CHAPTER XXXI. AT MASSA
Billy Traynor sat, deeply sunk in study, in the old recess of the palace library. A passage in the “Antigone” had puzzled him, and the table was littered with critics and commentators, while manuscript notes, scrawled in the most rude hand, lay on every side. He did not perceive, in his intense preoccupation, that Massy had entered and taken the place directly in front of him. There the youth sat gazing steadfastly at the patient and studious features before him. It was only when Traynor, mastering the difficulty that had so long opposed him, broke out into an enthusiastic declamation of the text that Massy, unable to control the impulse, laughed aloud.
“How long are you there? I never noticed you comin' in,” said Billy, half-shamed at his detected ardor.

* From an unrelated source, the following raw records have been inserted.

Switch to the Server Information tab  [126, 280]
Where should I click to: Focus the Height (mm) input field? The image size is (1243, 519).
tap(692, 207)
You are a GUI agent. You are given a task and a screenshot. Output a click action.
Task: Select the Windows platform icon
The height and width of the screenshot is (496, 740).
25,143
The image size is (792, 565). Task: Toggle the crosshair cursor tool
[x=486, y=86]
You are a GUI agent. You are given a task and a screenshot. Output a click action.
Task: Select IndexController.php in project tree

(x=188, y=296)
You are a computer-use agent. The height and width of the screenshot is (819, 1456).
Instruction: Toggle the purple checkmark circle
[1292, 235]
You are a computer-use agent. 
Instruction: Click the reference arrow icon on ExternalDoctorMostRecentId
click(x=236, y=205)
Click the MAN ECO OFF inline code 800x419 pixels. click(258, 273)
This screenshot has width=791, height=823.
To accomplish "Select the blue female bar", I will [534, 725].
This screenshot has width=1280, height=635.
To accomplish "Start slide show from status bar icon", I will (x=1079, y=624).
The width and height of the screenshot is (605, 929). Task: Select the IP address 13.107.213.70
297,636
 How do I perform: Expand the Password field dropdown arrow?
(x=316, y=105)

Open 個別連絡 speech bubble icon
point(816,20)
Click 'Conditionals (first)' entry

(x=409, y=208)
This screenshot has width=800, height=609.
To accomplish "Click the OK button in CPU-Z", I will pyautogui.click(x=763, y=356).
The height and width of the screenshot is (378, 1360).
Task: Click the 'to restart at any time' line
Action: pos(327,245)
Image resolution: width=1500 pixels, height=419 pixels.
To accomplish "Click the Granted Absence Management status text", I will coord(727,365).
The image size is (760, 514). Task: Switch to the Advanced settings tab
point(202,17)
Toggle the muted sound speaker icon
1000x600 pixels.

“But a short time; I was wondering at—ay, Billy, and was envying, too—the concentrated power in which you address yourself to your task. It is the real secret of all success, and somehow it is a frame of mind I cannot achieve.”
“How is the boy Bacchus goin' on?” asked Billy, eagerly.
“I broke him up yesterday, and it is like a weight off my heart that his curly bullet head and sensual lips are not waiting for me as I enter the studio.”
“And the Cleopatra?” asked Traynor, still more anxiously.
“Smashed,—destroyed. Shall I own to you, Billy, I see at last myself what you have so often hinted to me,—I have no genius for the work?”
“I never said,—I never thought so,” cried the other; “I only insisted that nothing was to be done without labor,—hard, unflinching labor; that easy successes were poor triumphs, and bore no results.”